WORK ITEM
When you reach the line with "You are a GUI" in the records below, begin transcribing exactly and continue up to and including the line with "The height and width of the screenshot is (522, 731).", leaving out every picture.

INPUT
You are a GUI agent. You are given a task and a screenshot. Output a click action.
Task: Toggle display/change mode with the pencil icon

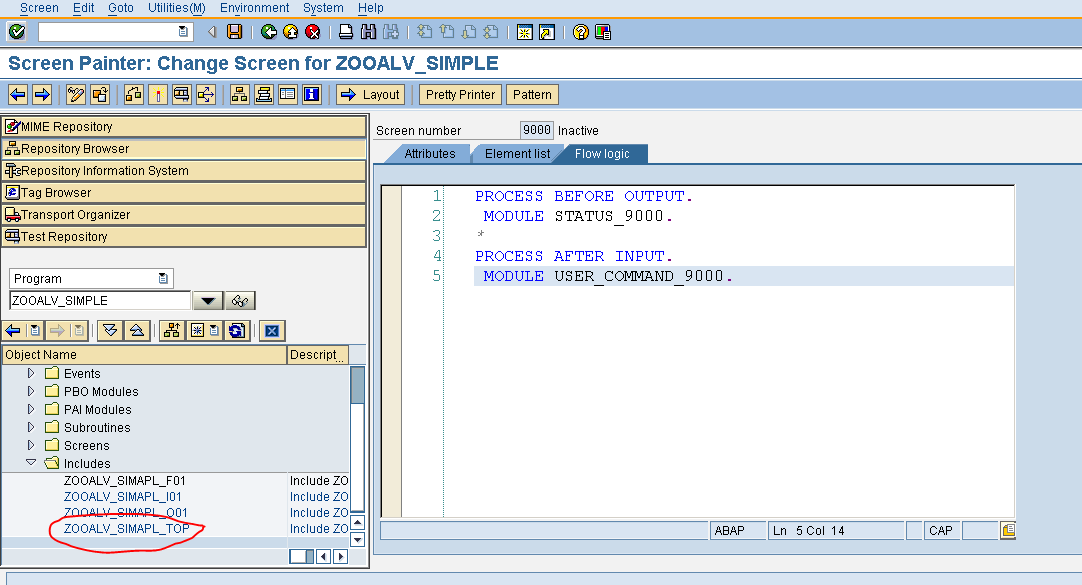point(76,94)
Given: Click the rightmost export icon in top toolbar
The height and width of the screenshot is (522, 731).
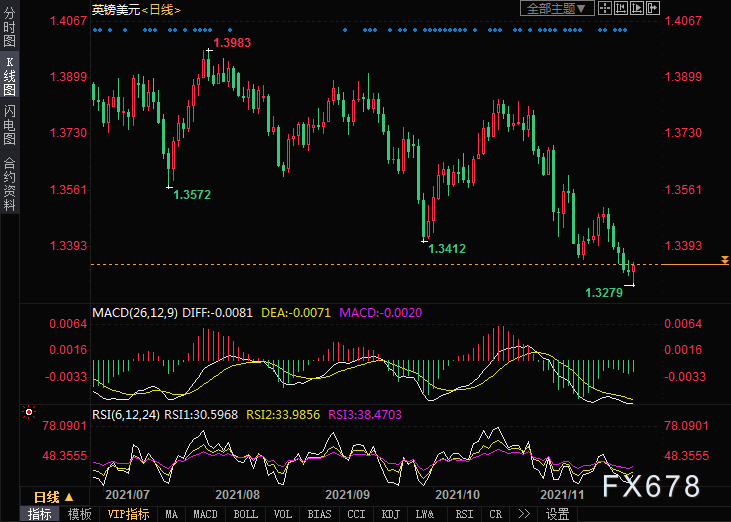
* * *
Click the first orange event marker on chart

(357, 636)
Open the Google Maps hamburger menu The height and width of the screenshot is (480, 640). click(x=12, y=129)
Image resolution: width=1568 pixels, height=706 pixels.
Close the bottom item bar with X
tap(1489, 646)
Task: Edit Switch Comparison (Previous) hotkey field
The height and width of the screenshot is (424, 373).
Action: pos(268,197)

OUTPUT OF THE TASK
You are a GUI agent. You are given a task and a screenshot. Output a click action.
Task: Toggle display/change mode with the pencil icon

point(76,94)
Given: Click the rightmost export icon in top toolbar
The height and width of the screenshot is (522, 731).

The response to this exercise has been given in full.